The common calculus is to choose the most memorable number, putting the score’s best foot forward as the audience’s dancing feet scuttle out of the theater.
Some musicals up the ante by tacking on a new, albeit generally slight ditty, slight because it’s more of a superficial farewell than a substantive denouement to the story.
Youtube’s available recordings of Hairspray‘s “You Can’t Stop The Beat” lops off the album’s bonus material. If you dial it up on your preferred streaming platform (or, you know, if you own the CD!!!), note how this “finale” technically ends with 40 seconds left in the track, then there’s a tiny pause, and then a seemingly different, 30-second song starts. On stage, this microscopic song is sung after the cast has taken their bows, right before the curtain comes down for good. One last musical pat on the ass on our way out the door.
But since most musicals aren’t blessed with a big finish that goes as fucking hard as “You Can’t Stop the Beat,” they try to recreate through other means this joyous cacophony that might help the audience forget any of their earlier gripes with the show (with Hairspray?! Sacrilege!).
I’m sure there are oodles of older instances to cite — I primed you for this unresearched, armchair history! — but in my theatergoing career, my first exposure to an afterture can be traced to (hold your nose) Mamma Mia!
For two acts over 150 minutes (PTSD alert), this Abba spectacular tells one fairly cohesive story (it’s less a story than it is cohesive!). And then that story ends. Blackout. Cue the curtain call?
More like: cue the curtain call concert!
The cast breaks into what can only be described as a choreographed cover concert. In fairness, that’s an apt description for the whole show…but most of the musical numbers are still positioned as if they’re forwarding the main story (more in attempt than execution). But there’s no more story to forward by the time the concert starts. A possible narrative justification is that we’re witnessing the actual performance at her story-culminating wedding, and the audience has become the partygoers being performed to.
But its primary purpose seems to be to ensure that audiences walk out of the theater on a musical high. To do so, the show puts forth ABBA’s musical highs, a greatest hits curtain call compilation concert encore medley.
But guess what: it freaking worked! I still remember my grandma shouting about how my perennially stoic grandfather was dancing up the aisles with the rest of the house; it was her lasting memory of the show. The artistically questionable fluff that preceded it? Who cares, when it promises to lead to such glory!!!
And she wasn’t alone! Clips of these afterture moments were even used in commercials for the New York run at the time!

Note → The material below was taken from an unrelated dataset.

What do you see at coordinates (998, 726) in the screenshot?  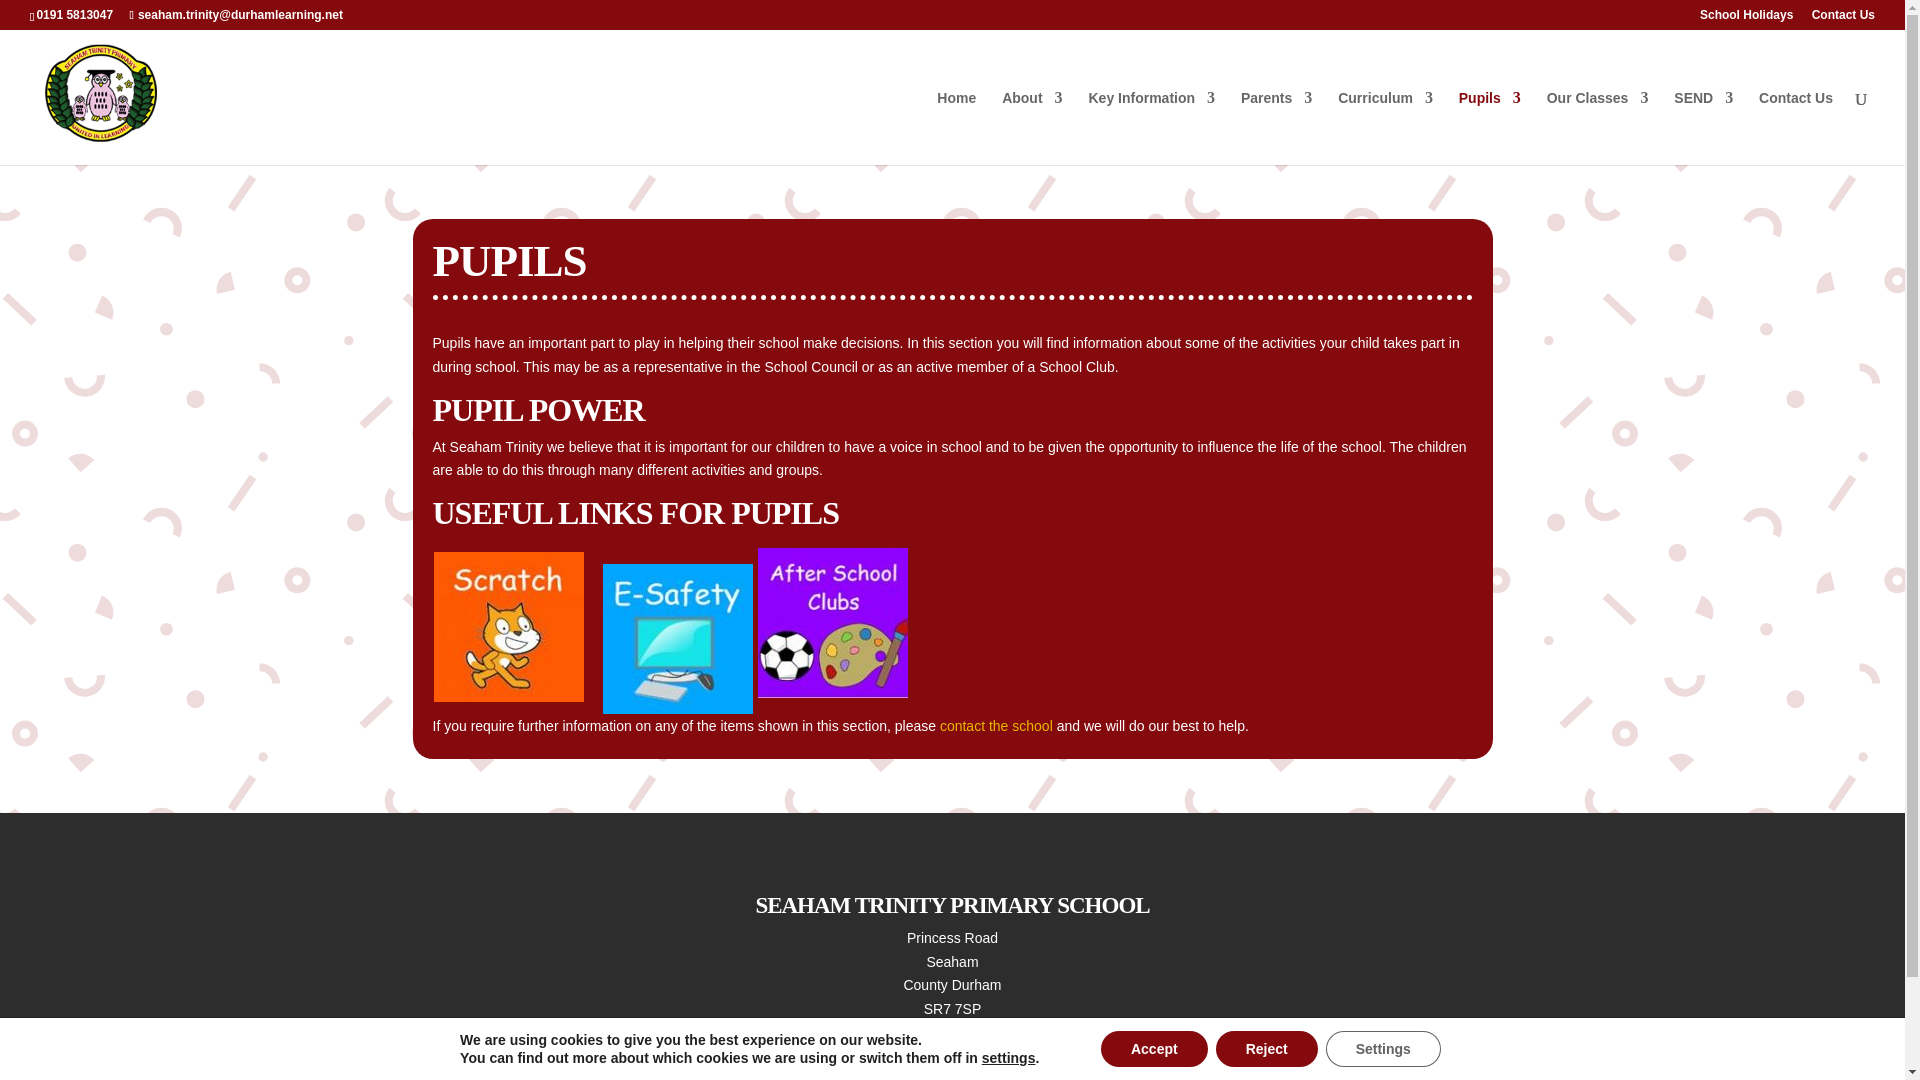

The idea of an afterture operates by a similar logic to an overture — excerpts of the score — except it occurs afterwards. Thus: afterture.
I’m a genius wordsmith.
London’s production of The Commitments doubled down on the shamelessness of Mamma Mia!’s afterture. Whereas the latter’s was a relatively minuscule length, The Commitments boasted a full-on 30-minute concert, with nary a plot point in sight.
And honestly, it was the most enjoyable stretch of the evening!
But both of these featured classic songs to which the audience already had a personal relationship.
Six takes this afterture formula a step further, by shoehorning in its original score. During the curtain call, each of the six QWEEENS (SLAAAAY; eyeroll) belt snippets of their individual songs, the greatest hits of the hits, if you will. Remember all those early bangers you loved? Well, in case not, here’s a reminder; NOW TELL ALL YOUR FRIENDS!!!
“Listen up / Let me retell you the story / The story that you know you’ve just heard before.”
It’s like Max Bialystock’s warp-speed recap in The Producers’ “Betrayed.”
And last Broadway season’s POTUS was the rare play to get into the game, but it wasn’t an afterture; merely a dramaturgically-bonkers dance finale to strike a final triumphant note for easily satiated audiences.